No word yet on location for shelter
By Andrew Bell
Published in News on September 26, 2006 1:55 PM
Wayne County officials have money budgeted for the construction of a new animal shelter.
They almost have a design ready for the building.
And now the county has a pledge of an additional $200,000 in private donations for the project.
That is, if they can come up with a location.
Although a design should be completed within the next two weeks, the location of a new shelter is still up in the air, Wayne County Manager Lee Smith said.
Wayne County officials had requested Goldsboro City Council rezone some of the county's land on the north side of Eighth Street between Humphrey Street and Wayne Memorial Drive.
During a public hearing on the issue last Monday, many business owners near the proposed shelter location opposed the rezoning request because they believed an animal shelter would decrease the value of their land and customers would be steered away by the smells and sounds of an animal shelter.
Although the City Council hasn't voted on the issue, Smith said he has already started looking at five other sites.
On Tuesday, lawyer Tommy Jarrett told county commissioners that he represents two anonymous clients willing give the county $200,000 for a new animal shelter, if certain criteria are met. Some of the stipulations include how animals will be euthanized, where the animals will be housed and that the shelter's policies help improve the county's animal adoption rate.
The Eighth Street site is a central and easily accessible location, which also is a stipulation for receiving the donation, Smith said. The site was already prepared for construction, which is an advantage over other county-owned land in and around Goldsboro, he added.
But Smith said he has discussed the issue with the county's planning and building and grounds departments, and the groups are considering locations owned by the county, the city of Goldsboro or other land that is jointly owned within three miles of Goldsboro.
Smith said he hopes a location will be available once the shelter's design plans are completed by architect Walter Vick in early October. Then, the county can receive bids to get a final price on the structure.
The $200,000 donation would greatly help the fundraising efforts for a new shelter, commissioners said Tuesday. When the commissioners approved $750,000 for a new shelter, it was on the condition that residents raise the rest of the construction costs, which could be an additional $250,000. As of late July, residents had only raised a little more than $16,500.
Many members of Concerned Citizens of Wayne County, an animal advocacy group, and the local chapter of the Humane Society said they would conduct a large fundraising effort if they received written assurances from the commissioners that policy changes would occur at a new facility. Many of the groups' requests were similar to the anonymous donors' stipulations.

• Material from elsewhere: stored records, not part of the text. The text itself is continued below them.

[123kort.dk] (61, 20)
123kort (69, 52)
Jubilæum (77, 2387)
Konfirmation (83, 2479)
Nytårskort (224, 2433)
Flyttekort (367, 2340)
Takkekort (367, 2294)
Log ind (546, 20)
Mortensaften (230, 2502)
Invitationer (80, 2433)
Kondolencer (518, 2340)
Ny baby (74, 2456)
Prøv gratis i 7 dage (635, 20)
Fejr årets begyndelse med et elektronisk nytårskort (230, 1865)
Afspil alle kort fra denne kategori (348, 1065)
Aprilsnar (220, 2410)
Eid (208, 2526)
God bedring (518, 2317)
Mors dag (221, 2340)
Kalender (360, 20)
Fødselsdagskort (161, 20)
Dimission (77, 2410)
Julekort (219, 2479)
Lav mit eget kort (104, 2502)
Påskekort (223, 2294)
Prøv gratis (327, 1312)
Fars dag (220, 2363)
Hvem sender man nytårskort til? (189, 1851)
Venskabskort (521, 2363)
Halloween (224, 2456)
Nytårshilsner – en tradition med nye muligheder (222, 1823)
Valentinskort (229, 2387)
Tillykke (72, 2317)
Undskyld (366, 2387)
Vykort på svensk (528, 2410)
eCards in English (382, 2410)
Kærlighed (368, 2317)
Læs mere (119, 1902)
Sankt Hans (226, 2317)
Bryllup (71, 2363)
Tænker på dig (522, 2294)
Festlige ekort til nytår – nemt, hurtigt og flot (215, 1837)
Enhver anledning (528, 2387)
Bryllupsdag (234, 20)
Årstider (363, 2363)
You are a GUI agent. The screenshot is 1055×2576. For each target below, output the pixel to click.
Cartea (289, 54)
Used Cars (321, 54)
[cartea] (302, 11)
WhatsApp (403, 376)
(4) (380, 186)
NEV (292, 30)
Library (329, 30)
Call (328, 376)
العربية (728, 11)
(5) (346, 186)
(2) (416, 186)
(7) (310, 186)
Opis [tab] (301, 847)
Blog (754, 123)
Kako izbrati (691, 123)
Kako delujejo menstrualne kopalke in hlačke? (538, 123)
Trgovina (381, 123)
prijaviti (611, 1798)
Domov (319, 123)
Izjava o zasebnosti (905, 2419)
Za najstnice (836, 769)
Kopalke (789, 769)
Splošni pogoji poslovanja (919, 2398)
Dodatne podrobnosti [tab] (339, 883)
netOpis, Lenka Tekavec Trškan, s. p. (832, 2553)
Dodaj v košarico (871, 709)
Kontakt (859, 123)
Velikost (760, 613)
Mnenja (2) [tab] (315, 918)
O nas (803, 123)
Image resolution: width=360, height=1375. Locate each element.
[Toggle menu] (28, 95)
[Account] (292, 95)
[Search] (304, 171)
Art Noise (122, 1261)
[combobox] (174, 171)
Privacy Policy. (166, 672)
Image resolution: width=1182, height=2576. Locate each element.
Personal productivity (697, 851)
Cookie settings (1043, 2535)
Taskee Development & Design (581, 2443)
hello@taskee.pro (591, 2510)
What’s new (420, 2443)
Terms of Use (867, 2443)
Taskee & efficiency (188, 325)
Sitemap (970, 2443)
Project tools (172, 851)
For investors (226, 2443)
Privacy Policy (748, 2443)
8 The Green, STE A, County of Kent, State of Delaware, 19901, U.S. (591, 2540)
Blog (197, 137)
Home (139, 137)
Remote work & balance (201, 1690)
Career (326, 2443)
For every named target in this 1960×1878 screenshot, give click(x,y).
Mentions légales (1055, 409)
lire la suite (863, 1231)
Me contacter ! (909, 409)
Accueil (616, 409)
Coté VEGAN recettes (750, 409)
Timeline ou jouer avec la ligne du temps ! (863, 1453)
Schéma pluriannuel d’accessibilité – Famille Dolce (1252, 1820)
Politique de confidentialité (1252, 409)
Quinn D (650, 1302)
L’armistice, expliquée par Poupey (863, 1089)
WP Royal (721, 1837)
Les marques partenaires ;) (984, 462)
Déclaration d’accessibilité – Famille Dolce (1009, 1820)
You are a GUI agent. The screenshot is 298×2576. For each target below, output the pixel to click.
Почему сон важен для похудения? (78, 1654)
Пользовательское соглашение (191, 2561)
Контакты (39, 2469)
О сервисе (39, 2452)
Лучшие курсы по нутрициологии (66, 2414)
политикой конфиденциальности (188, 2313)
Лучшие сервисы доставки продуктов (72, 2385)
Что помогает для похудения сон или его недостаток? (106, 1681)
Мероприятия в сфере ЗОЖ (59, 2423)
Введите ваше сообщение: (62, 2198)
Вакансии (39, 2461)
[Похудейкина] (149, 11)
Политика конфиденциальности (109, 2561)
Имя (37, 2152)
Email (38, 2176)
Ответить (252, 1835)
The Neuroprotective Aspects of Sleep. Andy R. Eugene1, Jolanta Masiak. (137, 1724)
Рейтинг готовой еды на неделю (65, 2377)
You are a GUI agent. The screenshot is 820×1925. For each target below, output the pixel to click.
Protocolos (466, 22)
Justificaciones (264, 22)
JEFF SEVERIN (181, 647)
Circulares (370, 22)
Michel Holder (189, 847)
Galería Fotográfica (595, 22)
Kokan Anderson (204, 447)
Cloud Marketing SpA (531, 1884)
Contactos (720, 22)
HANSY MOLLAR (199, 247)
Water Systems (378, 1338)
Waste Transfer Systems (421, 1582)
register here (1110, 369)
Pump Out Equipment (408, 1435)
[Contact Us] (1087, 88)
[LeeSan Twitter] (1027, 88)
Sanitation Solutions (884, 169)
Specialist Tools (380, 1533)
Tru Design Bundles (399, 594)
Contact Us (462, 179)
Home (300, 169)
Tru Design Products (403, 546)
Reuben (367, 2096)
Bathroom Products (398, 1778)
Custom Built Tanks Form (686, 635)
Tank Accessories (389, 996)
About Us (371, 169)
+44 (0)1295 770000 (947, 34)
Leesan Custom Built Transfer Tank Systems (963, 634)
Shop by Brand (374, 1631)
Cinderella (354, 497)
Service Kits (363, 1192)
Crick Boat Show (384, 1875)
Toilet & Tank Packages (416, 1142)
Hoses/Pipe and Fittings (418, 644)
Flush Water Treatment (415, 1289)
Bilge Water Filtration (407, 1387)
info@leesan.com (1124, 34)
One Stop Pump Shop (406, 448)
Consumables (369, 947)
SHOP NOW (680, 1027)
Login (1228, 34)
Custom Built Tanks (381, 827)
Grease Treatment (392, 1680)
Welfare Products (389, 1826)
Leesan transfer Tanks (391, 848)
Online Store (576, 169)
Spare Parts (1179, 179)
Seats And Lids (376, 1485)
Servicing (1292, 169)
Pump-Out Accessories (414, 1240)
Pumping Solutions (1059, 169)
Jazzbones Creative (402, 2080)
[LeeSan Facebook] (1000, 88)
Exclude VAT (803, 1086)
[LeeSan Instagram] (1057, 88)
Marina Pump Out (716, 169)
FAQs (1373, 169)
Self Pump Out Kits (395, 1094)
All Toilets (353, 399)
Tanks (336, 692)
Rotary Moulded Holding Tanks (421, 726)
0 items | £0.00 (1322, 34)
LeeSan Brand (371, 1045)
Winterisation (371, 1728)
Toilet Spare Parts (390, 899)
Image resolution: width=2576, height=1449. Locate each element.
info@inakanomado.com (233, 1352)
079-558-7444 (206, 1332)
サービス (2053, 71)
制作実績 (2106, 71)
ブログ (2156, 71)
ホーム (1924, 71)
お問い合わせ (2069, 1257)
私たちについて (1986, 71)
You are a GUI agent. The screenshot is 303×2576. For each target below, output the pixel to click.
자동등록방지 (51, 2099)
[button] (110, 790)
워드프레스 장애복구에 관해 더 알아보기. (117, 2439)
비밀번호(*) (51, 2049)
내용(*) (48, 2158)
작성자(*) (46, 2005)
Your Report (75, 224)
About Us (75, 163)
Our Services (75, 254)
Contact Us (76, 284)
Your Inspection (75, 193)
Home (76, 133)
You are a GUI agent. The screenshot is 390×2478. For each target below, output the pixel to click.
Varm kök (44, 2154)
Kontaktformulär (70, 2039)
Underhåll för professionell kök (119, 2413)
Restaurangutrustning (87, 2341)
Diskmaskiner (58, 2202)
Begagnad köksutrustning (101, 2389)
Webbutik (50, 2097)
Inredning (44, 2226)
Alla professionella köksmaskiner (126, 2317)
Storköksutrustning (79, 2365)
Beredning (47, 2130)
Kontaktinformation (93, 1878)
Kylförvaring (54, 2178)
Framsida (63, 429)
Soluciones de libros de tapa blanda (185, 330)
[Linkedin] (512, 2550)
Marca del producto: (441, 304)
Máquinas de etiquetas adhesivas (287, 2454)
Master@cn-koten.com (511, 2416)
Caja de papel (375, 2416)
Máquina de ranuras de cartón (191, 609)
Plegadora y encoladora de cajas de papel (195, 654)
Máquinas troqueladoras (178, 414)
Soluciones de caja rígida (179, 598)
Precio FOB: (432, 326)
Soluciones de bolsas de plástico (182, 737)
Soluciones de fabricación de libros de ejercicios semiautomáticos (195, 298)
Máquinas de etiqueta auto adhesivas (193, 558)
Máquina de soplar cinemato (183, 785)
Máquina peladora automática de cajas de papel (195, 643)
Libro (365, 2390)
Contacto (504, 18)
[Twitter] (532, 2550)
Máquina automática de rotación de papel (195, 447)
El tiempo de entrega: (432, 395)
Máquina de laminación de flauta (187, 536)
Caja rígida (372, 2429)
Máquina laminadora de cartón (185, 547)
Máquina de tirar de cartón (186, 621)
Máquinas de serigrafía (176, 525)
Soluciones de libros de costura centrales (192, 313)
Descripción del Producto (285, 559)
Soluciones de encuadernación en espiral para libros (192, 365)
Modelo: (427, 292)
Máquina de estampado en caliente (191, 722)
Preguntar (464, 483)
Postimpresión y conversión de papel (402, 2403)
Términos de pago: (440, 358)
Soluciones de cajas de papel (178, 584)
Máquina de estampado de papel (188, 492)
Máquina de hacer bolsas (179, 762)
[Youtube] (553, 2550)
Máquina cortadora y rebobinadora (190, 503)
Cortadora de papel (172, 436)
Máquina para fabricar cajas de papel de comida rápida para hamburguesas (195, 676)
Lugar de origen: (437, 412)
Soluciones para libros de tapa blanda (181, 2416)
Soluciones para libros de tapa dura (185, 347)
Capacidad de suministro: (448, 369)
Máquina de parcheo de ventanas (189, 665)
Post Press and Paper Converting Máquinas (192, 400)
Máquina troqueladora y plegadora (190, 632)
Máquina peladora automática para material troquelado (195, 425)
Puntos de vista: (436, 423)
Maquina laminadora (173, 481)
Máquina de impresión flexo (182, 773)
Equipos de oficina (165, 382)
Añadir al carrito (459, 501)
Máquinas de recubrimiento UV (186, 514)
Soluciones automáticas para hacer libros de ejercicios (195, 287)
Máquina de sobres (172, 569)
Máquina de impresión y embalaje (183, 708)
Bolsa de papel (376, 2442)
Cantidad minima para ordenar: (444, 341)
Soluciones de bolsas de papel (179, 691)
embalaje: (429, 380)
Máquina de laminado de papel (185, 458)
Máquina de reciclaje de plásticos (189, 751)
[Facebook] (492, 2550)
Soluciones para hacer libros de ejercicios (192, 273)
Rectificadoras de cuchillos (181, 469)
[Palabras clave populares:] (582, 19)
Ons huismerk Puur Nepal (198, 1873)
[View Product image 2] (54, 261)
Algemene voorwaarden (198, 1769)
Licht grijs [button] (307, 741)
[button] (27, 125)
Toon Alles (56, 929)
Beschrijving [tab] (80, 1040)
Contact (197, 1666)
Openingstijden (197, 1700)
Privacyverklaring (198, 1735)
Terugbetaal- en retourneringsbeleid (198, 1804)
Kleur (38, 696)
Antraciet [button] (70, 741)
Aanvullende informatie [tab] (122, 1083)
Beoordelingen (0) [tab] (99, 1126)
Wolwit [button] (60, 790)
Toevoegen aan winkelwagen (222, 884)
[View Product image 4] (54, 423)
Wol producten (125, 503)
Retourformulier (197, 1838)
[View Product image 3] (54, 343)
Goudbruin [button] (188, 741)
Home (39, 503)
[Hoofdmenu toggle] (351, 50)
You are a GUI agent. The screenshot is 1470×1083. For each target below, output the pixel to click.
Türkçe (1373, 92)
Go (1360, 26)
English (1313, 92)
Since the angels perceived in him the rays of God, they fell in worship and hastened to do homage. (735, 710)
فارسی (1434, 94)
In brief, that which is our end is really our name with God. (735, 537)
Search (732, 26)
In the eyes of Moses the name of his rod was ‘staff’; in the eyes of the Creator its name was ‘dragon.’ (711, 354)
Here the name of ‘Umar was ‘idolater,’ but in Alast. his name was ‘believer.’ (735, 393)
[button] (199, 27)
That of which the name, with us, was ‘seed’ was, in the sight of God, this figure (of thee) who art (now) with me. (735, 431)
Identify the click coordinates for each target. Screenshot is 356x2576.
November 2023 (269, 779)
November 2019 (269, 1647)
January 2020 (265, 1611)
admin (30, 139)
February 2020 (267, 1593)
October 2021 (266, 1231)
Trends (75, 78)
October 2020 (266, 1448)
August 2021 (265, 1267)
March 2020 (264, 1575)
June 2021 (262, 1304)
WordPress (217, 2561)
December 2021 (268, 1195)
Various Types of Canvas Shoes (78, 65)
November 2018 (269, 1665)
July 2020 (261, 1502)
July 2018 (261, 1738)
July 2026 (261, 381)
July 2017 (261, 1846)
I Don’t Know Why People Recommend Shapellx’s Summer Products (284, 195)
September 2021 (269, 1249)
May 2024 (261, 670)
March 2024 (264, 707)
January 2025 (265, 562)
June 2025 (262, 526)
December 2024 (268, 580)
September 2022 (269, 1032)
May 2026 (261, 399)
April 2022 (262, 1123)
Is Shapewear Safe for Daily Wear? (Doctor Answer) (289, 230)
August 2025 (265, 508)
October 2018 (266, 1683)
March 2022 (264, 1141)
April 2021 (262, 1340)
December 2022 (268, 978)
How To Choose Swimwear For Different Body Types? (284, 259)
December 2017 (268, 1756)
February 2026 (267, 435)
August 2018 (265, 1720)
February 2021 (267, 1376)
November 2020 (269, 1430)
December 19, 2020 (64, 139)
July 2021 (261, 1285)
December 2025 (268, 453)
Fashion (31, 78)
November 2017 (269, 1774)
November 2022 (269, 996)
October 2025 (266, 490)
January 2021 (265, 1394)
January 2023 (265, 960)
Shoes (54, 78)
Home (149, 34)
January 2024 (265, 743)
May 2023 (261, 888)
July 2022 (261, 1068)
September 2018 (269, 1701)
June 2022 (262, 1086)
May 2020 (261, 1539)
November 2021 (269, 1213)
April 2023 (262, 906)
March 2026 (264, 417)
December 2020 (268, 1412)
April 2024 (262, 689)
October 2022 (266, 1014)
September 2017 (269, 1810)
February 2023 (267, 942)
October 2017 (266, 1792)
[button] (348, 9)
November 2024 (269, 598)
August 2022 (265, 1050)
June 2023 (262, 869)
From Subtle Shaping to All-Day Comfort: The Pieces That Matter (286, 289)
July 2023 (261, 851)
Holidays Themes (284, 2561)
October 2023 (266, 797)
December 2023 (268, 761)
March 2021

Smith said assurances will come when residents see the procedures that will go into a new animal shelter at about the time construction begins in January. Until then, he said he doesn't want people to have any misconceptions about what the new animal shelter will be.
"It will be a nice facility. Everything that will be in place is going to reduce the noise. All of the cages will be stainless steel. You have to use products that can be sanitized. When you sanitize, you can reduce the smell," Smith said.
The shelter will also use a heating and air conditioning system that controls airborne contaminants and officials hope to include many other standards at the new shelter suggested by experts at North Carolina State University, Smith said.
As the shelter is being constructed, Smith said the county will hire an animal shelter manager who will handle the policies at the facility, including training shelter employees on providing sodium pentobarbital injections to animals, animal cruelty investigation and other shelter issues.
People who are interested in contributing to the project can send a check to Wayne County at P.O. Box 227, Goldsboro, N.C., 27533. On the subject line, specify that the donation, which is tax-deductible, is for the shelter fund.
Checks can also be sent to the local Humane Society chapter at P.O. Box 821, Goldsboro, N.C., 27533.